— Reading passage —
--

Information 2019, 10(9), 279; https://doi.org/10.3390/info10090279

Editorial
Editorial for the Special Issue on “Natural Language Processing and Text Mining”
1
Centro Singular de Investigación en Tecnoloxías Intelixentes (CiTIUS), Universidade de Santiago de Compostela, 15705 Santiago de Compostela, Spain
2
CITIC, LyS Group, Universidade da Corunha, 15001 Corunha, Spain
*
Author to whom correspondence should be addressed.
Received: 5 September 2019 / Accepted: 5 September 2019 / Published: 6 September 2019
Natural language processing (NLP) and Text Mining (TM) are a set of overlapping strategies working on unstructured text. On the one hand, NLP consists of linguistically motivated strategies focused on building an interpretable representation from free text. The core of NLP is linguistic analysis, including tasks such as lemmatization, PoS tagging, syntactic analysis, anaphora resolution, semantic role labeling, and so on. TM, on the other hand, can be seen as a set of Text2Data techniques for discovering and extracting relevant and salient knowledge from large amounts of unstructured text. Its main objective typically is not to understand all or even a large part of what a given speaker/writer has uttered, but rather to extract items of knowledge or regular patterns across many documents, especially Web content and social media.

--

— Entries —
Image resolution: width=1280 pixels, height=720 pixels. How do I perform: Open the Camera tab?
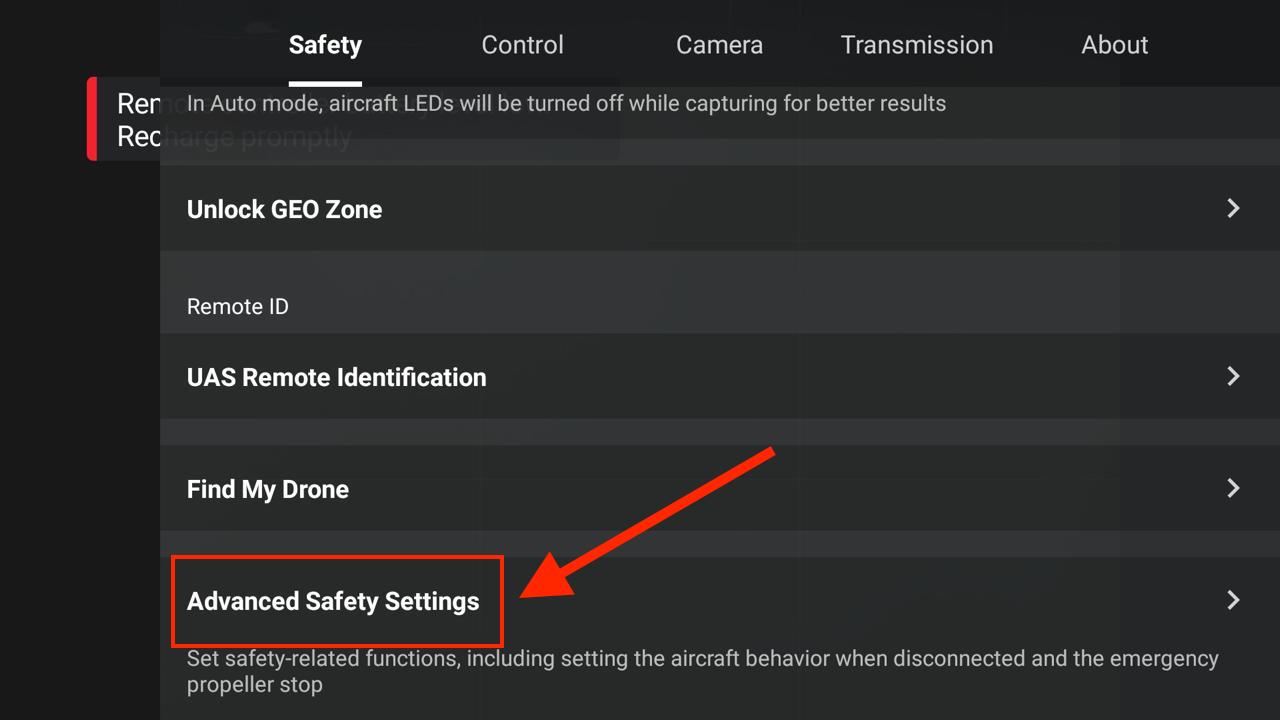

--

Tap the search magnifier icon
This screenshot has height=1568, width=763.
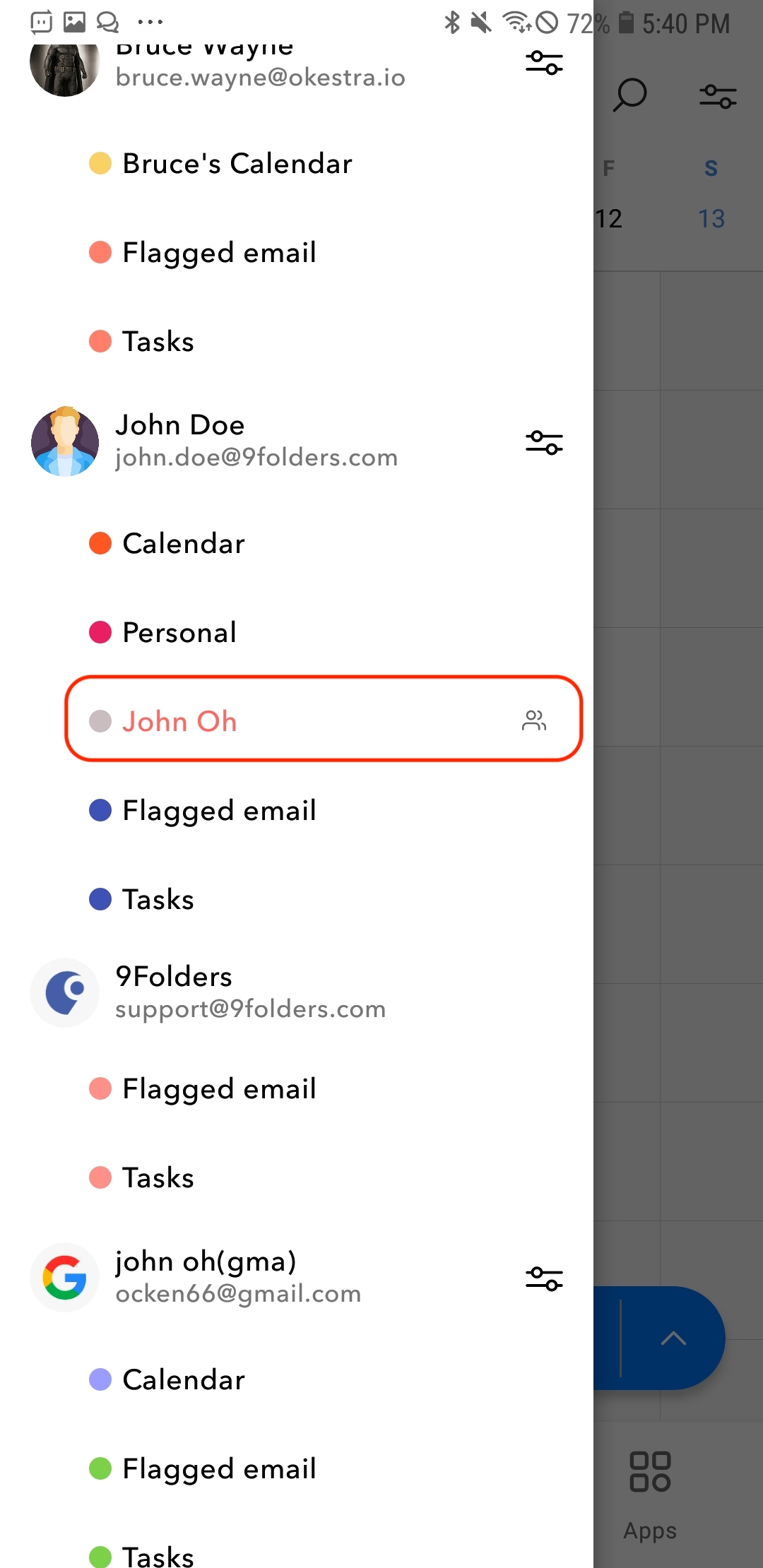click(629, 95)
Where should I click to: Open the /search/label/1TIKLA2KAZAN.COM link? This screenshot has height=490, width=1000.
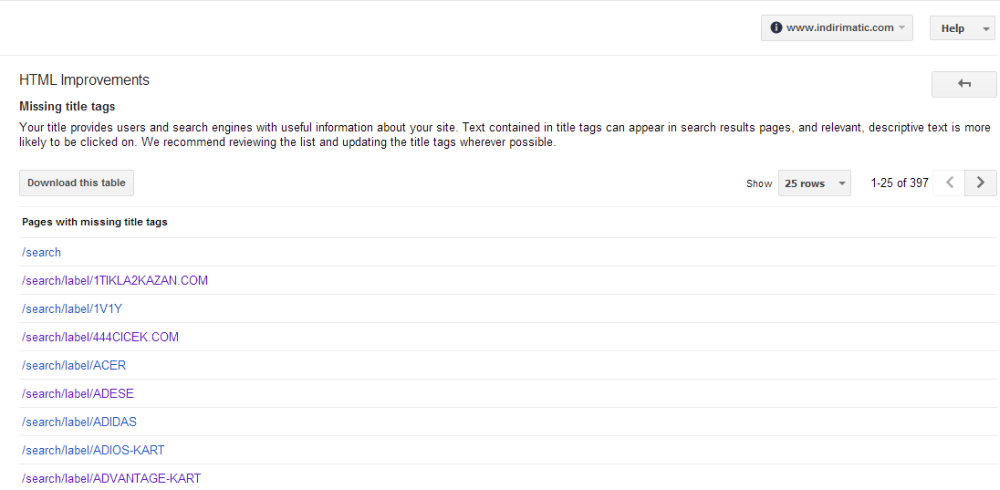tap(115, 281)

--

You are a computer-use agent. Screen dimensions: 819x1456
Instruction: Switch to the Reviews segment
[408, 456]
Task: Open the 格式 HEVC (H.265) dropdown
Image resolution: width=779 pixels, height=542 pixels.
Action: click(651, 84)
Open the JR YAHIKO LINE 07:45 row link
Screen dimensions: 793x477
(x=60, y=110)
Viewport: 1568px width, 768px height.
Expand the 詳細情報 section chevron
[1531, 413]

--

— What this task involves —
Repeat the entire editorial excerpt on natural language processing and text mining word for word, with nothing changed. Work only from the editorial excerpt on natural language processing and text mining.

— Full answer —
Information 2019, 10(9), 279; https://doi.org/10.3390/info10090279

Editorial
Editorial for the Special Issue on “Natural Language Processing and Text Mining”
1
Centro Singular de Investigación en Tecnoloxías Intelixentes (CiTIUS), Universidade de Santiago de Compostela, 15705 Santiago de Compostela, Spain
2
CITIC, LyS Group, Universidade da Corunha, 15001 Corunha, Spain
*
Author to whom correspondence should be addressed.
Received: 5 September 2019 / Accepted: 5 September 2019 / Published: 6 September 2019
Natural language processing (NLP) and Text Mining (TM) are a set of overlapping strategies working on unstructured text. On the one hand, NLP consists of linguistically motivated strategies focused on building an interpretable representation from free text. The core of NLP is linguistic analysis, including tasks such as lemmatization, PoS tagging, syntactic analysis, anaphora resolution, semantic role labeling, and so on. TM, on the other hand, can be seen as a set of Text2Data techniques for discovering and extracting relevant and salient knowledge from large amounts of unstructured text. Its main objective typically is not to understand all or even a large part of what a given speaker/writer has uttered, but rather to extract items of knowledge or regular patterns across many documents, especially Web content and social media.